Without further ado…
Sometimes I’m taken aback by an unassuming little iPhone game that I’ve never even heard of prior to it starting to download on my device, and doesn’t look like much from screenshots alone, but somehow smacks me right in the face and gets me hooked instantly. This week that game is Drift’n’Drive ($2.99). On the surface it looks like another retro-inspired top-down racer, like thousands of others on the App Store. But the thing that sets Drift’n’Drive apart is an advanced physics system that makes racing a total blast, as well as a really interesting career progression that provides lots of tense moments.
The physics system in Drift’n’Drive is fast and loose, and feels decidedly more modern than the visuals and presentation would have you believe. It reminds me a lot of the Reckless Racing series. In fact, I described this game on our podcast this week as Reckless Racing meets Super Sprint meets Spy Hunter. It’s a fantastic combination. I also love how as the Career mode progresses there are more and more AI opponents to race against. Towards the end it becomes a massive mess of vehicles, adding to the fun and mayhem.

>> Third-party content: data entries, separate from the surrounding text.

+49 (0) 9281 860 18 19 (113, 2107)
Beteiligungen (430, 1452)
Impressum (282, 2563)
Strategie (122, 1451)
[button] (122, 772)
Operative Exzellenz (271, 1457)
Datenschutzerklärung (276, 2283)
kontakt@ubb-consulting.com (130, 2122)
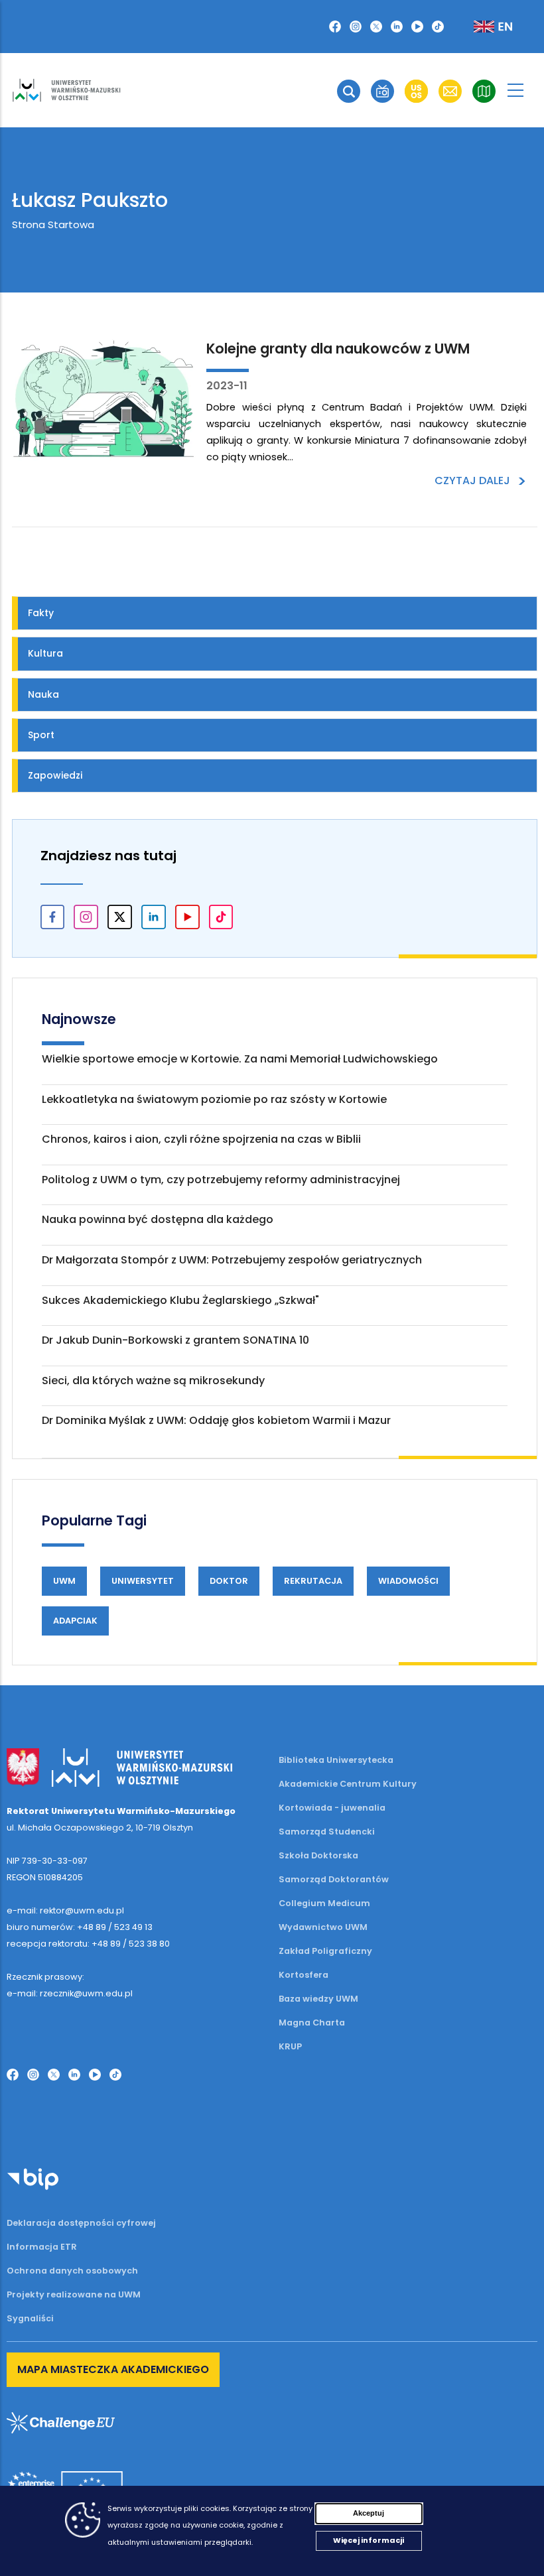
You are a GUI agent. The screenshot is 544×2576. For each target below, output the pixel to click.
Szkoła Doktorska (318, 1855)
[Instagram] (356, 26)
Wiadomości (408, 1580)
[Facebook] (335, 26)
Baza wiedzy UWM (318, 1998)
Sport (41, 734)
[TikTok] (438, 26)
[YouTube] (417, 26)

Speaking of that Career mode, the way you earn medals in it is very cool. There’s the standard come in 1st/2nd/3rd for gold/silver/bronze, but if you win a race three times in a row you can actually win a Platinum medal. Going one step further, if you win seven times in a row, you can earn the top medal, which the game calls the Raritarium medal. Having to win so many consecutive races in a row can be stressful, in a good way, because the closer you get the more scary it becomes to blow it on one little mistake. Since races happen so quickly, it never feels tedious to have to win so many in a row or retry many times over in search of that Raritarium medal. Also, as you move on in the Career mode, the number of consecutive wins you need for that medal increase. It’s tense stuff, folks.
There’s all sorts of other little touches that make Drift’n’Drive such an exceptional little game. The randomized nature of the tracks. The fact that hazards like cones and tires that line the tracks each have their own physics built in, so they provide a more dynamic challenge. And to top it all off, I haven’t even touched on the excellent upgrading system that features new parts for your vehicle that have both positive and negative effects, forcing you to make strategic choices on how to upgrade rather than simply buying the next thing in line.
It’s all very awesome, so if you happened to see Drift’n’Drive launch earlier this week and didn’t think much of it based off of its basic, retro visuals, be sure to give it a second look as it quickly became my favorite iPhone game of the moment.